I think that with a slight wording tweak so that the business aspect of the book is visible from the thumbnail, that’s really the way to go.

Other comments?


  1. I absolutely don’t understand why the badly-drawn fish is still on the cover. I can only assume that someone involved with the book project drew it, and thus, it’s immune from being chucked–but it ought to be.

    I do NOT like the fonts used at all; they are too fine for a cover. Also: green book covers seem to just tank, pun intended, badly. Green doesn’t seem to blow up buyers’ skirts.

    And this is also one of the rare times I disagree with Derek. I don’t see any charm, or whatever it was he saw, in the original drawings. To me, there’s nothing Thurber-esque about them, sorry.

    Viergacht’s version, hands-down.

  2. I agree with the others: your design doesn’t have to be exactly like Viergacht’s in every single aspect, but his is closer to what you want. The original title is better, and the fish need to be… not necessarily as crisp and well-delineated as in Viergacht’s mockup, but more clearly predatory. I do like how you’ve arranged the school of little fish in the shape of a bigger fish with its mouth open (and at a slight angle, which makes them look a little more dynamic), but right now all the fish look like herbivores. Give all of them some teeth and put some grins on those fish faces. (For the big fish, as in Viergacht’s example, making it look like it’s grinning anxiously adds to the playful tone of the pursuit in this picture. “Uh, y’all excuse me while I take a powder…!”)

    Right now, your big fish is looking rather resigned to being eaten, something that never applies to real creatures and businesses in a cut-throat dog-eat-dog situation like the one your book is presumably describing.
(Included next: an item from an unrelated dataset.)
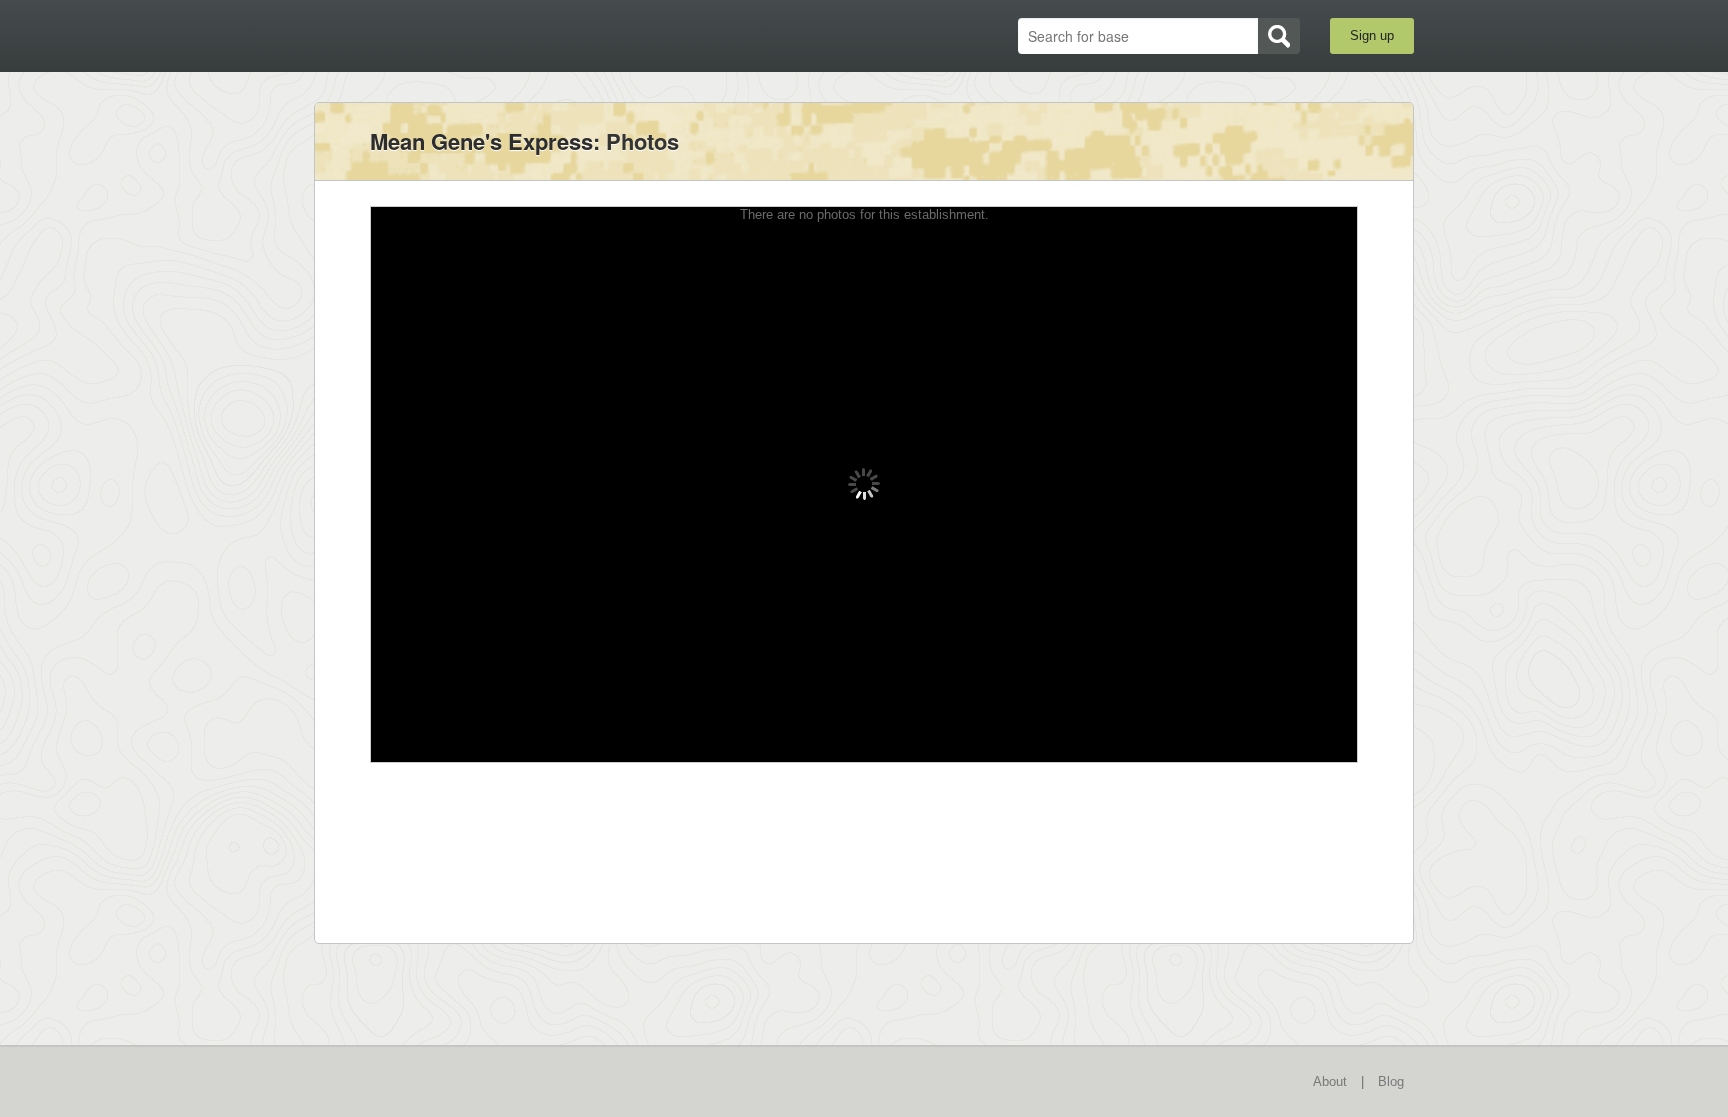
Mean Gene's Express (481, 141)
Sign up (1372, 35)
Make him look like he’s frantically either trying to fight back or evade his predators, the same as any real organism or organization does. Put some more energy into this cover. Don’t make everyone look as dreary as any of the corporate drones in your target audience; they’ve got enough boredom in their lives already.
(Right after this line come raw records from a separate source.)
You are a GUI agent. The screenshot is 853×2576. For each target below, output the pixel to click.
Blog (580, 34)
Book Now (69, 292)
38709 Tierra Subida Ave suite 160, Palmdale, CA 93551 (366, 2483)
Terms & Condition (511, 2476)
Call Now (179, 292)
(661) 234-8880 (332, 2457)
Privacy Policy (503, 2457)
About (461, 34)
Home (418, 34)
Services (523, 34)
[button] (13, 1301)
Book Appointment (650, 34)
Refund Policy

  3. One thing that is missing is the bigger fish. That could be represented by just some large, toothy, open jaws big enough to take in all the smaller fish, coming in from the right side of the cover. (The protagonist would, of course, be expected to escape this demise, possibly by reading chapter “Q” in the book where it describes how to activate the oil slick and ejector seat.)
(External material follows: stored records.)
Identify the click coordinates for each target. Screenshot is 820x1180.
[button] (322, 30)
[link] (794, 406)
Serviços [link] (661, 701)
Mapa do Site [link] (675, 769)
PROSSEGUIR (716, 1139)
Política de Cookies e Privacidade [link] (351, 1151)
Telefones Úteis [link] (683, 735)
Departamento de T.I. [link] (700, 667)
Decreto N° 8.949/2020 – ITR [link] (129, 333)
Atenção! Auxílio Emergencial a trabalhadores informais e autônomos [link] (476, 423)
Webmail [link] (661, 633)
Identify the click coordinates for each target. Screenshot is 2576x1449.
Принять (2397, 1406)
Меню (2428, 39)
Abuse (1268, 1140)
    I like the colors on the green cover, but it reminds me of a textbook, and the green water reminds of the aquarium I had as a kid.

    1. V:

      It just happened to be a great mock-up. It suits the book perfectly. For this particular thread/cover, your head oughta swell. Nice job. 🙂

  4. Speaking of, V?

    Do you do cover work? I don’t see a link to your sig–could you reach out to me via my website (click my username, use the contact form at my site) if you do and are interested? We keep a list of recommended cover designers for our clients and prospective clients, and I’m always on the hunt. If not, or if you’re doing something else, whatever, thanks anyway.